**Source data**.
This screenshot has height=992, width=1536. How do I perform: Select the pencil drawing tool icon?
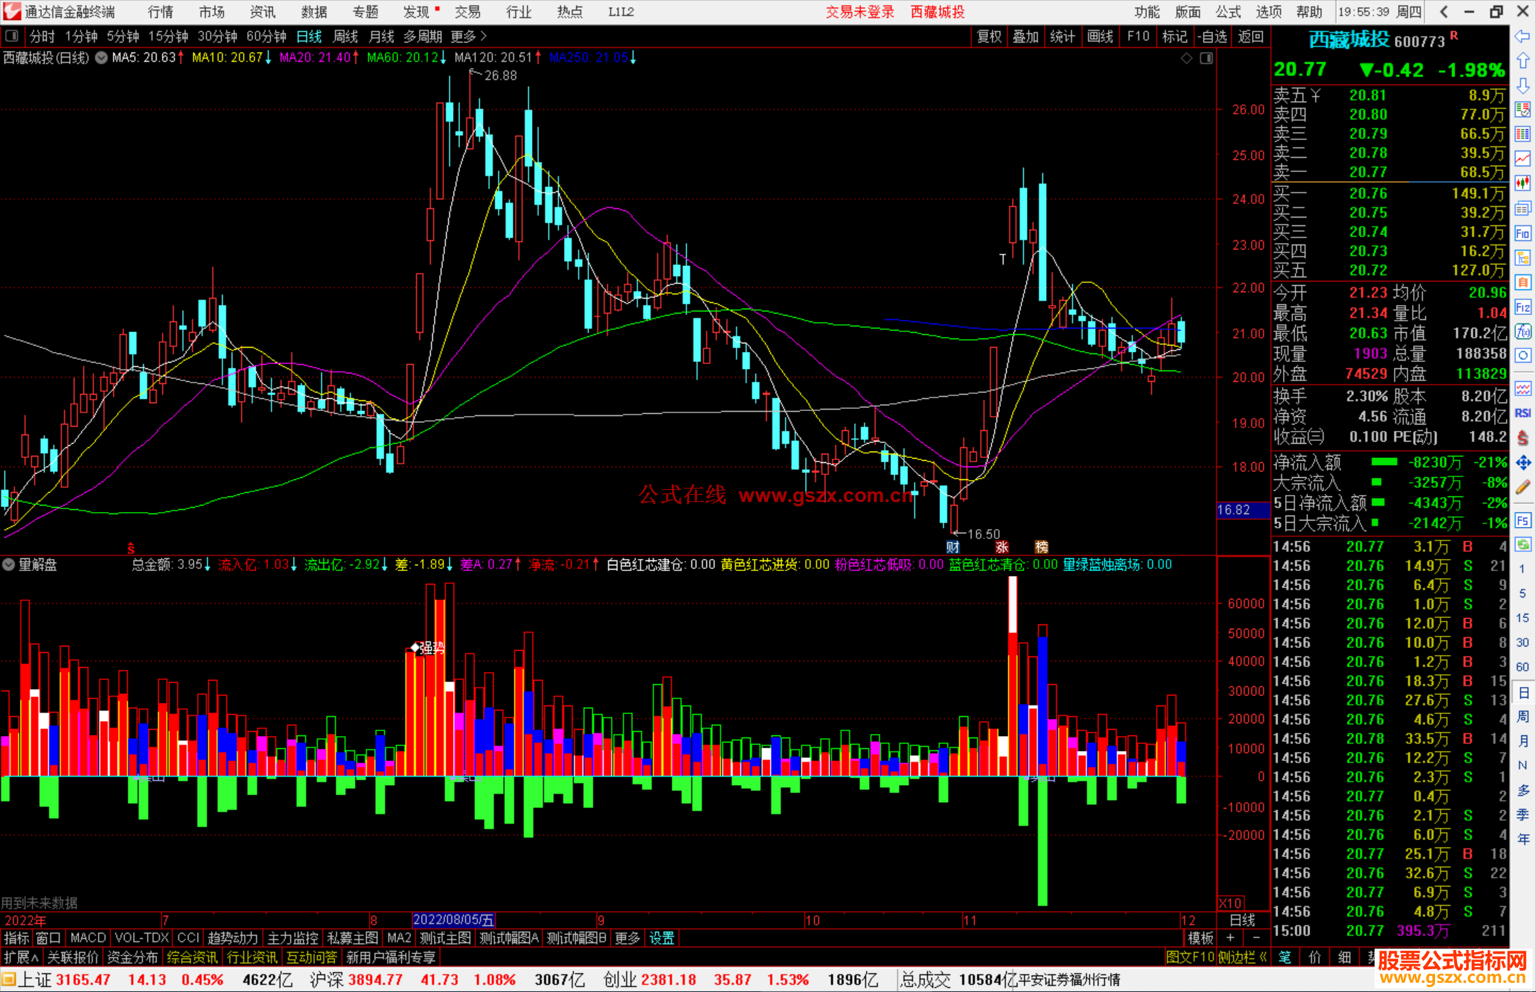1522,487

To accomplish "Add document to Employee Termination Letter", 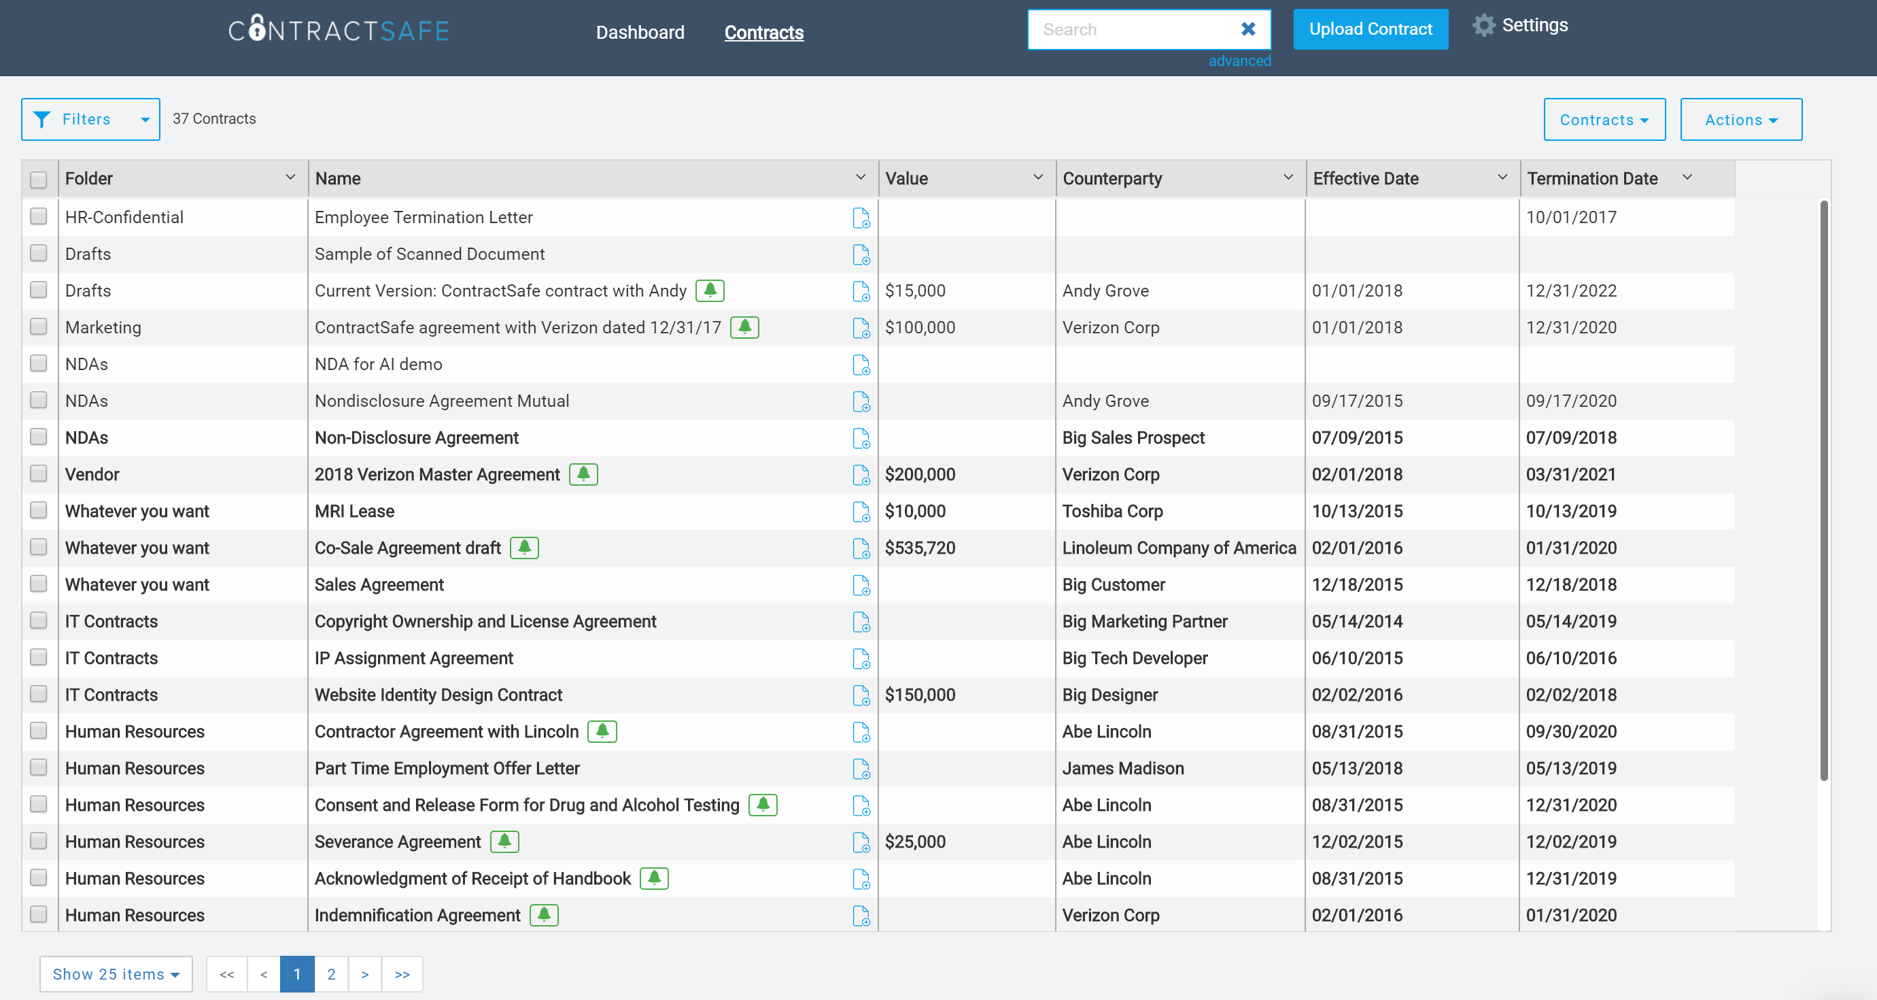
==
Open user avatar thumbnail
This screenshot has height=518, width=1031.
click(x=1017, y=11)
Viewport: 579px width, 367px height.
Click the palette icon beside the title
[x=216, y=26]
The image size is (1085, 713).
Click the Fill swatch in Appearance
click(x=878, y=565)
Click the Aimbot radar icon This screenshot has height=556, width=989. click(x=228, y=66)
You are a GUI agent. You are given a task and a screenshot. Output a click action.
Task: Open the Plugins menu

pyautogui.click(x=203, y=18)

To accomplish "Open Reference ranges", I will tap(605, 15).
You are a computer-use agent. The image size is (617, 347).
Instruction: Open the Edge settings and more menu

**Work instruction**.
When you reach the line with "You are a GUI" in the records above, start writing out lines exactly, and stop once the line with "Instruction: Open the" has been written; include nothing else.

**Response to this task**.
You are a GUI agent. You are given a task and a screenshot. Output a click action.
Task: Open the Plugins menu

pyautogui.click(x=203, y=18)

To accomplish "Open Reference ranges", I will tap(605, 15).
You are a computer-use agent. The image size is (617, 347).
Instruction: Open the Edge settings and more menu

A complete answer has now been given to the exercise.